Microplastics and Manta Rays in Indonesia with Dr. Elitza Germanov and Janis Argeswara.
Dr. Elitza (Ellie) Germanov, a Senior Scientist at MMF, is a world expert on manta rays and ocean pollution. She started the Microplastics and Megafauna project in Indonesia as part of her PhD work, which studied the impact of the smallest plastics on the largest marine animals. Janis Argeswara joined the project as a Research Assistant in 2018 and is now leading a project on the reproductive ecology of manta rays. I talked to them from their research base on Nusa Lembongan, off Bali’s southeast coast. SJP
How did the Indonesian microplastics project begin?
EG: Manta research was developed here by our colleagues, Peter Bassett and Helen Mitchell, who had trained with MMF over in Mozambique. They moved to Lembongan in 2012 and started a great citizen science program focused on the mantas seen at the dive and snorkel sites over at Nusa Penida, a larger nearby island. I was working over in Komodo National Park, and we found that some manta rays were swimming the ~450 km between these two Marine Protected Areas. When I started my PhD on plastic pollution, Helen and Peter suggested that I should come over to Lembongan to work with them. They sent me a couple of horrific photos of mantas feeding amidst plastic off Nusa Penida during the rainy season. I was seeing plastics in Komodo too, but nothing I’d seen was as bad as that.
Why is ocean plastic pollution so bad around Bali?
EG: Nusa Penida is located in the Lombok Strait, where the Indonesian Throughflow current moves water from the Pacific Ocean to the Indian Ocean. There’s a lot of water moving past Nusa Penida, and it brings plastic and other trash right down from China and the Philippines. Manta rays like to feed around Nusa Penida because the island's points create eddies in the flow, which concentrate the zooplankton the mantas feed on into the bays. With so much plastic now being transported, this is being concentrated around the island too, which makes it unavoidable for the mantas.
That said, we do see a lot of local plastic as well. Bali has a dense population, and during the Indonesian rainy season we see over 20x more plastic at Nusa Penida than during the mid-year dry season. It's common for villages to just bring their waste close to the riverbank and burn it but, if the river overflows during heavy rain, that flushes the waste right down to the mantas at Nusa Penida.

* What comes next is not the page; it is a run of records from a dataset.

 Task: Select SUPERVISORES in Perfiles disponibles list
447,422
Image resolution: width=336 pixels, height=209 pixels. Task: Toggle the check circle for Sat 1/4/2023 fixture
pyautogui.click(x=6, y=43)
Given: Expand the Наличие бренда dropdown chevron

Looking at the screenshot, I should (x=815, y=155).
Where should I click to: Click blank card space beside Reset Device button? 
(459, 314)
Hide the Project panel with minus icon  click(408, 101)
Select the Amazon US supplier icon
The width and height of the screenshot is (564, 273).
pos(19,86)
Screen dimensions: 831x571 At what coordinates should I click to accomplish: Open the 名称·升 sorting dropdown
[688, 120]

What sort of plastic pollution are you seeing?
EG: Most of the identifiable trash, where we can see and read the labels, is Indonesian. We see a mix of consumer products, like plastic packaging for soaps, shampoos, and fast food, along with clear plastic bags that are commonly used in fisheries. Small-scale fishers will take these plastic tubes, fill them with ice, and bring them onboard the boats to keep their fish cold. Those tubes are very recognizable due to their shape. They're widely used in Indonesia, and likely in other countries to the north of us as well, so they could be coming from anywhere.
JA: Some of the recognizable waste is very old too – perhaps from the late 1990s – which illustrates the fundamental problem: plastics last in the environment for a really long time.

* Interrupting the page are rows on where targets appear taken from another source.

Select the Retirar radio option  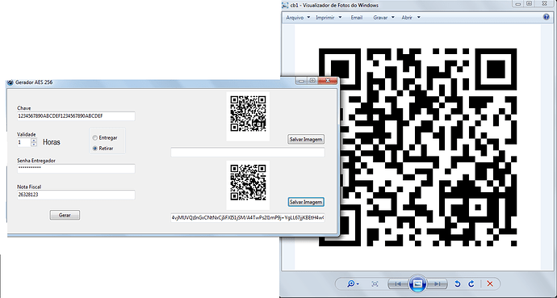click(94, 149)
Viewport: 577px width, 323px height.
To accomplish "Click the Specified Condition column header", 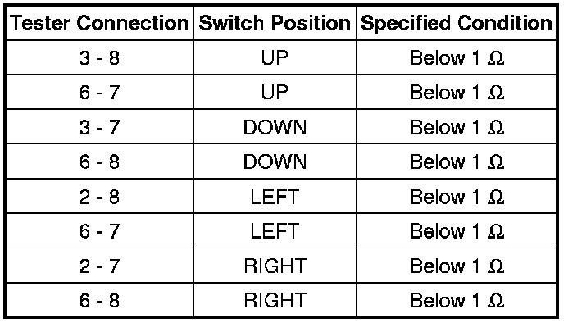I will coord(456,23).
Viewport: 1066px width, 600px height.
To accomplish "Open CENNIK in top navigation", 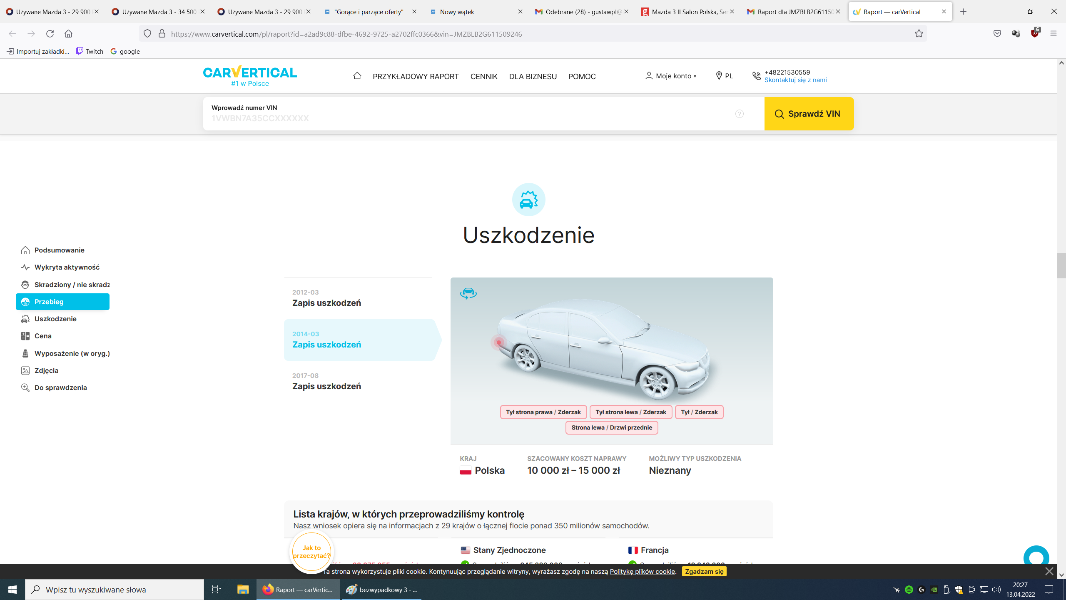I will coord(484,77).
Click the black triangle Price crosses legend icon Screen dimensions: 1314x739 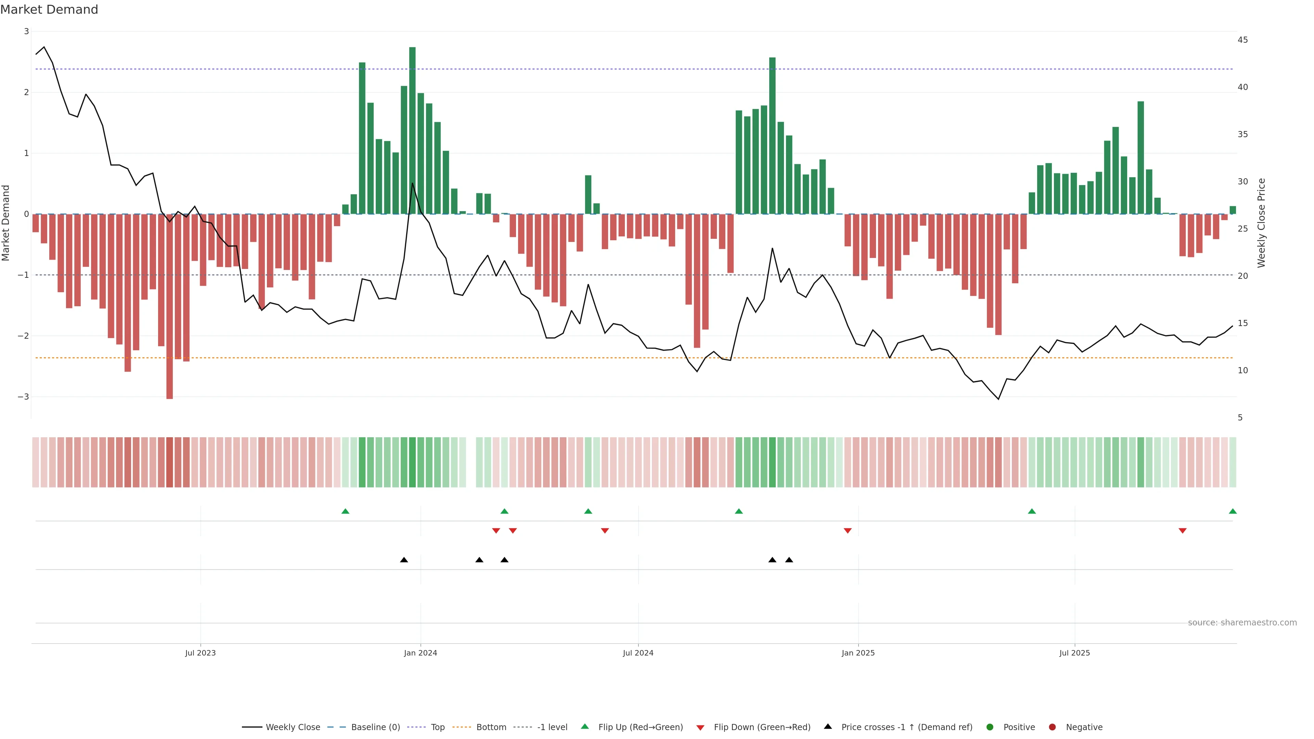(828, 726)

EG: Each year's input compounds the issue. The plastic does disappear, eventually, but we're not sure where. Whether it's piling up at the bottom of the ocean or being ingested by marine life, we lose track of it. Hypothetically, it should be breaking down very gradually to its chemical and mineral elements, but that takes a very long time. It can do a lot of damage as it degrades.
What makes manta rays particularly vulnerable to ocean plastic?
JA: Manta rays are filter-feeders so, if there's a lot of small plastics in the water among the plankton they're targeting, it's difficult for them to avoid ingesting some of it. Mantas can vomit up plastic, but these small bits can add up and cause damage. Even small plastic pieces can add up to block or inhibit intestine function.
EG: We've estimated how many microplastics the manta rays are ingesting while feeding here at Nusa Penida in the rainy season: about 63 pieces an hour.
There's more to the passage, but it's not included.